> **Requirement**
The records are set out below this line. Return exactly the lines from the one containing "You are a computer-use agent." through the last, and exclude the pictures.

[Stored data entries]
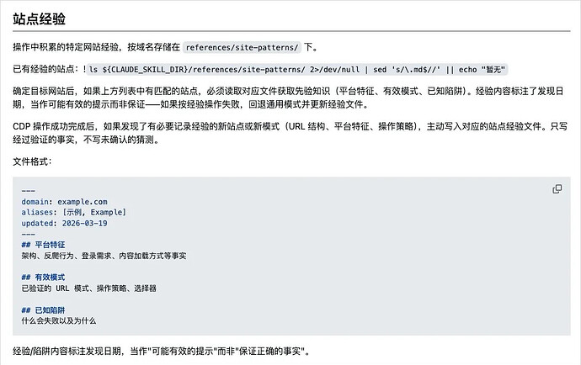Click the ## 已知陷阱 heading in code
Image resolution: width=581 pixels, height=365 pixels.
click(x=43, y=310)
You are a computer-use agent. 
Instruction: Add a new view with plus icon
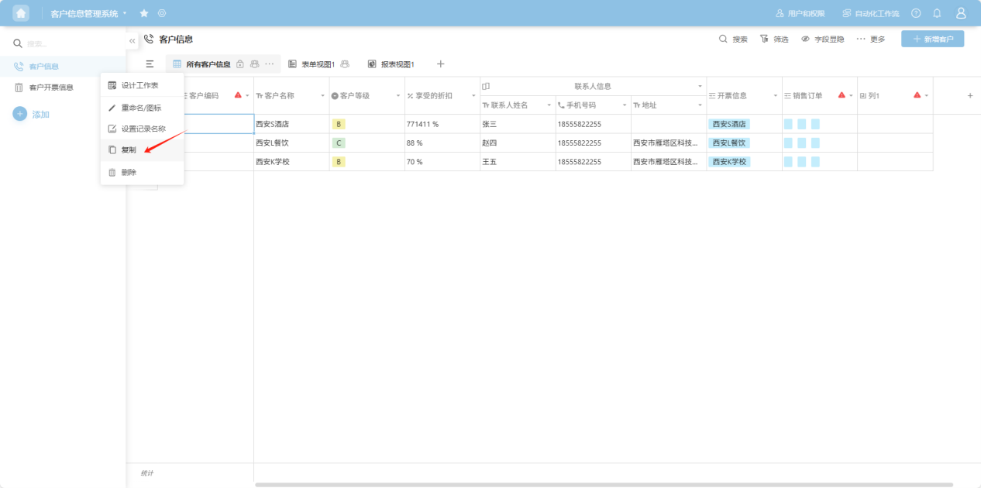441,64
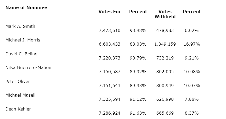Select the withheld votes value 1,349,159
Screen dimensions: 226x119
click(x=165, y=44)
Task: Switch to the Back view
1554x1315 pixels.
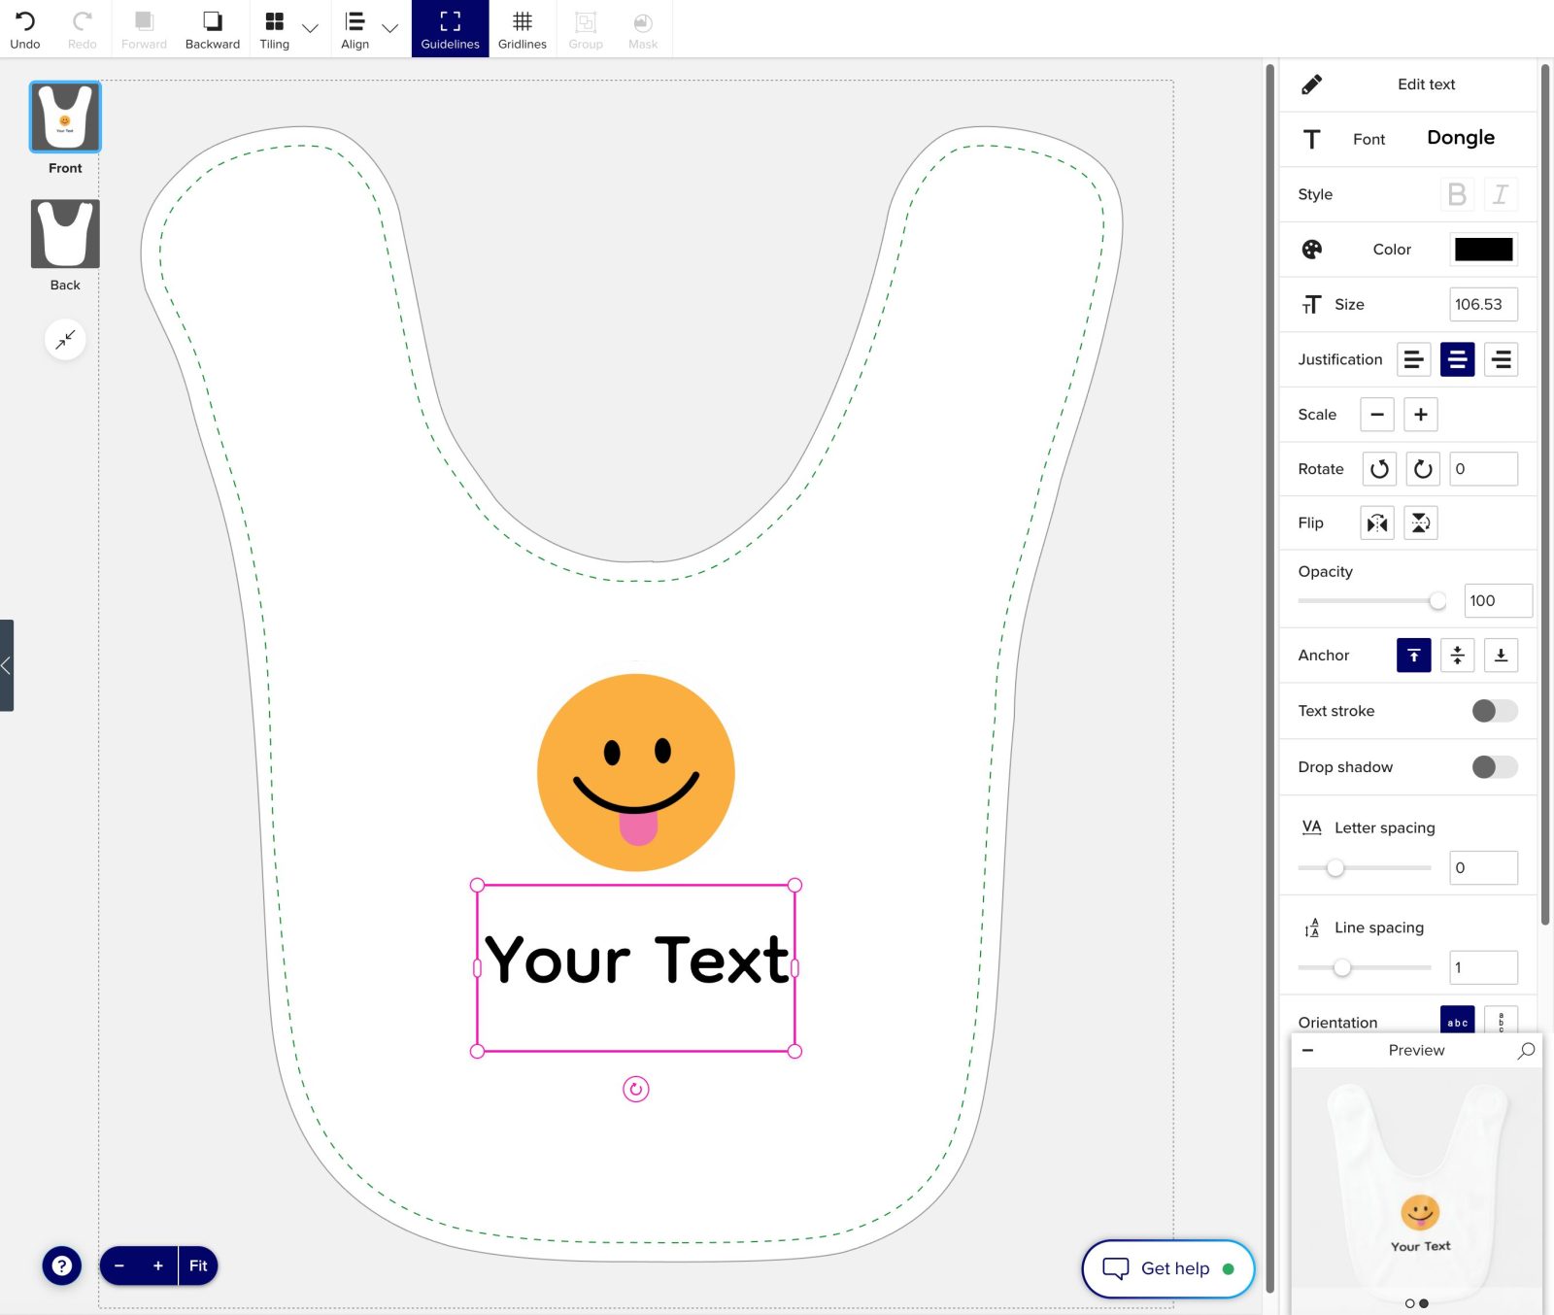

> **Response below**
You are a computer-use agent. 
Instruction: Add a new view with plus icon
441,64
Select the withheld votes value 1,349,159
Screen dimensions: 226x119
click(x=165, y=44)
Task: Switch to the Back view
1554x1315 pixels.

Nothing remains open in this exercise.